And many of the rude get elected. By this time, Miss Manners notes, there are few others among whom to choose.
In the flush of victory, winners often promise a new era of civility. They are going to elevate the tone in Washington. But the success of their rude campaign techniques serves as a reminder that no matter what the voters say, they appreciate being represented by someone who packs a forceful snarl and has a blunt way of challenging opposition.

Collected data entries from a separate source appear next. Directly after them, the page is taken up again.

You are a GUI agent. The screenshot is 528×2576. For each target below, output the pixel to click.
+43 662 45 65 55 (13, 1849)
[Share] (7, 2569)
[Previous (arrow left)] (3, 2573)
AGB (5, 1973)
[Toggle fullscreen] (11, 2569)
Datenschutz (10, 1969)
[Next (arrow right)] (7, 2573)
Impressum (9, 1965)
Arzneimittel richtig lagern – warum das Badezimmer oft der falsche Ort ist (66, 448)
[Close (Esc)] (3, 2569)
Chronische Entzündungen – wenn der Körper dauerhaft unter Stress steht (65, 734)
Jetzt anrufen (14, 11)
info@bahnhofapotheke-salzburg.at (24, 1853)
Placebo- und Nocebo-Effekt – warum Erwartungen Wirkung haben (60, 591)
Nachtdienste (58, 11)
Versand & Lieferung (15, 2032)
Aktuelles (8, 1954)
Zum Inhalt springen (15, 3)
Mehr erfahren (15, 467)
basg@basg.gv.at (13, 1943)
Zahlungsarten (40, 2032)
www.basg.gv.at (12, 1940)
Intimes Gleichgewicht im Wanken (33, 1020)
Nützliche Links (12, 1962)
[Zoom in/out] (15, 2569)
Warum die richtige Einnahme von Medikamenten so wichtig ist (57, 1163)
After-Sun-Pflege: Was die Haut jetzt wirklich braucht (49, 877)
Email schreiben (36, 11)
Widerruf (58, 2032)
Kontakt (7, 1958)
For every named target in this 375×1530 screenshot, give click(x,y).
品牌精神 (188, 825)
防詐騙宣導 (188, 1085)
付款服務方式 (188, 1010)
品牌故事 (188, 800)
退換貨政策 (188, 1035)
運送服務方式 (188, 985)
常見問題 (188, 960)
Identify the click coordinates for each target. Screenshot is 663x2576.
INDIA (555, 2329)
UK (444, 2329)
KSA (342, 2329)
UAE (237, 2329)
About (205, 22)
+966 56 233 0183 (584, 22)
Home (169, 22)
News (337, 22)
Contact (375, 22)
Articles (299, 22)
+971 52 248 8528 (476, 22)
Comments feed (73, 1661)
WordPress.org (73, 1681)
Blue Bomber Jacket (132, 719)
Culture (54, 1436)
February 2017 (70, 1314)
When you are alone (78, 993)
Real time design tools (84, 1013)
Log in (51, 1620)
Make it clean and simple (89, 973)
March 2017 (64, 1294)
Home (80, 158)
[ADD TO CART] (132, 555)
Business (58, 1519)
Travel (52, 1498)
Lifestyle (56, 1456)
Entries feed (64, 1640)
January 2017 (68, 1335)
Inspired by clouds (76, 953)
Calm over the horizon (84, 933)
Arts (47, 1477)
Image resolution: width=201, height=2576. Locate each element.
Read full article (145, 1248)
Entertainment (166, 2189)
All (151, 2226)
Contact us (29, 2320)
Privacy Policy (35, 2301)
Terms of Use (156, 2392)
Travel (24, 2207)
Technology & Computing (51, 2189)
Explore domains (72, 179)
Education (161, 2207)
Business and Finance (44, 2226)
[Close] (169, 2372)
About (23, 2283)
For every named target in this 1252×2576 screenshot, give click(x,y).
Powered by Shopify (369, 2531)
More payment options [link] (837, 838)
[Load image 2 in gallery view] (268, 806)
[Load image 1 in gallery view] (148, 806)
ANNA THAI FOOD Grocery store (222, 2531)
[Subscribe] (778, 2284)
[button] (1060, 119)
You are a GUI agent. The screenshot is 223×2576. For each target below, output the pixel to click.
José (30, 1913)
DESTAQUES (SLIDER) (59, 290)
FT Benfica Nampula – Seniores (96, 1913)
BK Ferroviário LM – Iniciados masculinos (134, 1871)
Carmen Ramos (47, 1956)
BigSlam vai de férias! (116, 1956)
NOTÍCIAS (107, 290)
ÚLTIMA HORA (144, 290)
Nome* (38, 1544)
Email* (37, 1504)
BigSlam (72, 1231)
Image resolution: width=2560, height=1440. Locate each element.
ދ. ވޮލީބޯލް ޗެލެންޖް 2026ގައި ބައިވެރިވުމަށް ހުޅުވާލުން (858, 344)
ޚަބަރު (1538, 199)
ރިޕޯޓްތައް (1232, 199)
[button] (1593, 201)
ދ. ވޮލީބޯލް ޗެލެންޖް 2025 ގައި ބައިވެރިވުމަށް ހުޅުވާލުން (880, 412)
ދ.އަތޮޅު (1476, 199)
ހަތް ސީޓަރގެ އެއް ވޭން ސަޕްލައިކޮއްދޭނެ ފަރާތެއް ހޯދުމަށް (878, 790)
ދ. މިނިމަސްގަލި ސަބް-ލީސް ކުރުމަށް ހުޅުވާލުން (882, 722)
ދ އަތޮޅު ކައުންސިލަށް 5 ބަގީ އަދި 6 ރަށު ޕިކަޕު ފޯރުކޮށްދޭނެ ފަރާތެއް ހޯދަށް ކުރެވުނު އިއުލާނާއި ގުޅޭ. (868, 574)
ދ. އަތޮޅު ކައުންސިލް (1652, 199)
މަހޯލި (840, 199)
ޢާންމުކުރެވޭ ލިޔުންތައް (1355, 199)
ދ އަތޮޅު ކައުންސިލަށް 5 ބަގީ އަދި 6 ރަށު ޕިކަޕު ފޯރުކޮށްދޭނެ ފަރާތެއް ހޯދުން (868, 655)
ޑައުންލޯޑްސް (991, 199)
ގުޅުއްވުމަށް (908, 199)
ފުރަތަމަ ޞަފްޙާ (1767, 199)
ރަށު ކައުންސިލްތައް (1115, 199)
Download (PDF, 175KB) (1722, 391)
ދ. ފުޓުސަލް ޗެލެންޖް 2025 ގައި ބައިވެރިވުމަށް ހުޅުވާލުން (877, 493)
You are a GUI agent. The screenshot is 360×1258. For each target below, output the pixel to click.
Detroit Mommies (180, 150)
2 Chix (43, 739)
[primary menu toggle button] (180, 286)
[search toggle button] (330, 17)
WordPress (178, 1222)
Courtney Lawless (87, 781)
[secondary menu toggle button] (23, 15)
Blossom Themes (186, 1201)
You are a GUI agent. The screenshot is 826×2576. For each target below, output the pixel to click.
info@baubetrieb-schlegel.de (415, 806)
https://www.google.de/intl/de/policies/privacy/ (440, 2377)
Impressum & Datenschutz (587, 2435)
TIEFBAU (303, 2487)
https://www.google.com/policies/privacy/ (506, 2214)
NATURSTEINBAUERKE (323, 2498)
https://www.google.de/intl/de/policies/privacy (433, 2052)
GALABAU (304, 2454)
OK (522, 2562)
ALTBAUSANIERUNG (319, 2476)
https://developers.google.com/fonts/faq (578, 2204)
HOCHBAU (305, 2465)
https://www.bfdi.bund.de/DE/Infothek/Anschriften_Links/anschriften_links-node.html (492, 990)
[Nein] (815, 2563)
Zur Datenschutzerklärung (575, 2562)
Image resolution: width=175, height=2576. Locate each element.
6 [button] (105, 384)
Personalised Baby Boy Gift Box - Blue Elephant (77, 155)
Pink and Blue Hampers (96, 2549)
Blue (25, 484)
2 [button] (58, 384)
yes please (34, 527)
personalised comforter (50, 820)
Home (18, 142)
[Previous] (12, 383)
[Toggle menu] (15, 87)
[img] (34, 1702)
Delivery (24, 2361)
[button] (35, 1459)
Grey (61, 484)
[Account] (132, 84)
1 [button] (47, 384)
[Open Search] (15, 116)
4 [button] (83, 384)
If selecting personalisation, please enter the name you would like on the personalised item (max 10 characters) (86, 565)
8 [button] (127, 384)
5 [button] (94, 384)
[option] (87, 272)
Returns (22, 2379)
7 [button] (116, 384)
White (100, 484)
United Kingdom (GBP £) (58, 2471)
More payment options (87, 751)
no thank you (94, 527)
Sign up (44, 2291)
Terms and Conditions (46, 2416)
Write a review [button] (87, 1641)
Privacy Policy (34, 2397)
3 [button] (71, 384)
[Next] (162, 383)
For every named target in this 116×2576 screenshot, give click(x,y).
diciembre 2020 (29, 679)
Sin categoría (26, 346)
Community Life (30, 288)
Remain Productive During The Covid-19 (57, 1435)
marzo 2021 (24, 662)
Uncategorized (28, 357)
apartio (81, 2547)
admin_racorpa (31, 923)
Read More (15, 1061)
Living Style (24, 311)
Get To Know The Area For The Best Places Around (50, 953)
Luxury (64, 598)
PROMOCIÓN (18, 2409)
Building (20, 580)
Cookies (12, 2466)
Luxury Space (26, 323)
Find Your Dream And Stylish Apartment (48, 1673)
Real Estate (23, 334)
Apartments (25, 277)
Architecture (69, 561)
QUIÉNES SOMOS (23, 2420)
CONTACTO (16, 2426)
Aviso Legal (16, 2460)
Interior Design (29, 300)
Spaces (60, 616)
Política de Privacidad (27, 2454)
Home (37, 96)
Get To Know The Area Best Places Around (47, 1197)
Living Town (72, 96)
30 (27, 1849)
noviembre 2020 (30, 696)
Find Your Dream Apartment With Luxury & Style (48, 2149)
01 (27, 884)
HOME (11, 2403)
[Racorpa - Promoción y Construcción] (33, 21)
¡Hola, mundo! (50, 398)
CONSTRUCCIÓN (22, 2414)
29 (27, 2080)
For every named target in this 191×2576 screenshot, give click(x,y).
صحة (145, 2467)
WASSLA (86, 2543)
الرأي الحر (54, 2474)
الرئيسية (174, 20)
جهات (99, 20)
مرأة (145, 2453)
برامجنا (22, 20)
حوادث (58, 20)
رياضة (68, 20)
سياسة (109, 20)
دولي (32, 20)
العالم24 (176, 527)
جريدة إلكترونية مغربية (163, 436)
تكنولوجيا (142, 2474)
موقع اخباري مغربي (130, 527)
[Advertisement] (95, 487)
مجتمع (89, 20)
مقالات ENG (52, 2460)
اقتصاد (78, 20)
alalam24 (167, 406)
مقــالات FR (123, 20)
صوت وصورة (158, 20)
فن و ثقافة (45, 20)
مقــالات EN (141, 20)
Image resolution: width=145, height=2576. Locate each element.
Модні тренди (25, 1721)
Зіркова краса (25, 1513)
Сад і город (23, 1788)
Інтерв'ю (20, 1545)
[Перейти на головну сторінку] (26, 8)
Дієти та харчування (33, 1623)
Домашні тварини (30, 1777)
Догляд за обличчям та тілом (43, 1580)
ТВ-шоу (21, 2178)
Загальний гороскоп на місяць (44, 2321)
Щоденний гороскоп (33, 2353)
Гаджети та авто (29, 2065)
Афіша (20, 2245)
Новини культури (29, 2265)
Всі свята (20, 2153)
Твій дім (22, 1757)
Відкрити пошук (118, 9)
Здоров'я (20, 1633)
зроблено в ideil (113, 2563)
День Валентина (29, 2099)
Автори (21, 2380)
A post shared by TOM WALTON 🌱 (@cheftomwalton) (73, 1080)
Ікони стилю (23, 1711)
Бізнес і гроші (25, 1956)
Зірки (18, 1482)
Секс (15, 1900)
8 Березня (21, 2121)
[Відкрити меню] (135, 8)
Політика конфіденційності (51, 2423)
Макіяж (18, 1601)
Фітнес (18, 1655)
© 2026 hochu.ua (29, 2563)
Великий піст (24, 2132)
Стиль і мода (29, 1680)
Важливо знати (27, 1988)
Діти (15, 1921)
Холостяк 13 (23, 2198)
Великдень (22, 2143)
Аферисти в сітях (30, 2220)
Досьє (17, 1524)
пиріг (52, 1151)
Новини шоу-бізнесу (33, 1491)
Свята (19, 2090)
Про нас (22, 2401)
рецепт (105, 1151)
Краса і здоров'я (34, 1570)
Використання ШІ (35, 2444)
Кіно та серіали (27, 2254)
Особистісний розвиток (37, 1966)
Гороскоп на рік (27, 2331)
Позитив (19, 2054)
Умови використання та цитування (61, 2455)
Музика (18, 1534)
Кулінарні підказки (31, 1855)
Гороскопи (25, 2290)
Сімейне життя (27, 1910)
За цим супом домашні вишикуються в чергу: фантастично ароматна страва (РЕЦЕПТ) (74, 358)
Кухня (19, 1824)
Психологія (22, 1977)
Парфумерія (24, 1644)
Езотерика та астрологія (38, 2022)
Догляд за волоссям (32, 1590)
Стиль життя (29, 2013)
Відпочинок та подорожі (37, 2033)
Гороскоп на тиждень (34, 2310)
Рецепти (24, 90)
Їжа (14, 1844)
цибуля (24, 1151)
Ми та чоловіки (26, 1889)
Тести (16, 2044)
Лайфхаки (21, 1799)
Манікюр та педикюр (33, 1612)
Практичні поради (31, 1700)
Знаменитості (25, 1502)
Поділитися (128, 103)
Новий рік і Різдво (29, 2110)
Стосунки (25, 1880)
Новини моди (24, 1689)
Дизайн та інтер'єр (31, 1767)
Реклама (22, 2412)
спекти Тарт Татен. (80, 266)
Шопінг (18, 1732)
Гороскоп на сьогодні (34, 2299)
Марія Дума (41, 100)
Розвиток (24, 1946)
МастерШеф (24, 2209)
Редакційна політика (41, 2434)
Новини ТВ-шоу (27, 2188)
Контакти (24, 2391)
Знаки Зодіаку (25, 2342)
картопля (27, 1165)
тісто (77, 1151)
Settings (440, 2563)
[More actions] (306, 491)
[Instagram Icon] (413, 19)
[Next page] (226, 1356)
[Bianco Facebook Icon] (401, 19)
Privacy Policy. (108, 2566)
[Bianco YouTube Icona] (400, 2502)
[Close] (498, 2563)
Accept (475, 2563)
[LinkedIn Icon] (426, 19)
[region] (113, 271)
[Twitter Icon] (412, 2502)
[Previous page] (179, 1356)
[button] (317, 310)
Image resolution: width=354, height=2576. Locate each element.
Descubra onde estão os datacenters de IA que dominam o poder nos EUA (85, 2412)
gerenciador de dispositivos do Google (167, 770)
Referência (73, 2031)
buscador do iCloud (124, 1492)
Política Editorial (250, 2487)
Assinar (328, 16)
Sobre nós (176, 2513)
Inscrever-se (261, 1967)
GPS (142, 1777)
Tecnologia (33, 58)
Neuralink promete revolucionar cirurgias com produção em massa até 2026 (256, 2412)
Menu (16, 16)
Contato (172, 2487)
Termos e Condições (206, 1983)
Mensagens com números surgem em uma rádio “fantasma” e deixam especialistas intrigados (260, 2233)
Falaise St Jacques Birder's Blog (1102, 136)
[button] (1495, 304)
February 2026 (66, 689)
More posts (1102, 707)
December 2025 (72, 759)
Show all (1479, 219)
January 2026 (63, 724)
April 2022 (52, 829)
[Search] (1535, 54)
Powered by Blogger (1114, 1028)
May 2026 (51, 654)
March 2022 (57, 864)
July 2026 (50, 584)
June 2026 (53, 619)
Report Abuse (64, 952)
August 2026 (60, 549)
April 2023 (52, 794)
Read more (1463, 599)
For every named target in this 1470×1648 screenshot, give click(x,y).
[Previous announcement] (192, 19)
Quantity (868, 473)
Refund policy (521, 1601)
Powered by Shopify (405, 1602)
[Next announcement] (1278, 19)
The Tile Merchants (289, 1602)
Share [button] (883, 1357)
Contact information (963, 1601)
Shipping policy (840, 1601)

Yet when things get nasty, those fickle voters start complaining again about the rudeness in Washington. So in keeping with prevailing notions of spreading love, an attempt is made to instill civility according to the peculiar belief that people who know one another well are bound to be kind to one another. Off the offenders go on a pleasant boondoggle, getting to be friends.
If this actually worked, and political opponents suppressed their differences in the interest of pleasing one another, the result would be cronyism, which exists at the expense of their constituencies. That is not an acceptable solution.
The only way a government works is when its officials learn to remain civil while airing their disagreements so that they can reach workable compromises. Campaigns serve as demonstrations of how well the candidates can do that.
So if the folks in Washington are rude, whose fault is that?
Dear Miss Manners:
I think that in the world of mega-philanthropy, the donation of large amounts of money by the rich and famous to endow edifices dedicated to themselves is offensive. These are usually opera houses, museums or similar institutions frequented only by others in their own social stratum.
But it is so hard to persuade the poor to endow public institutions.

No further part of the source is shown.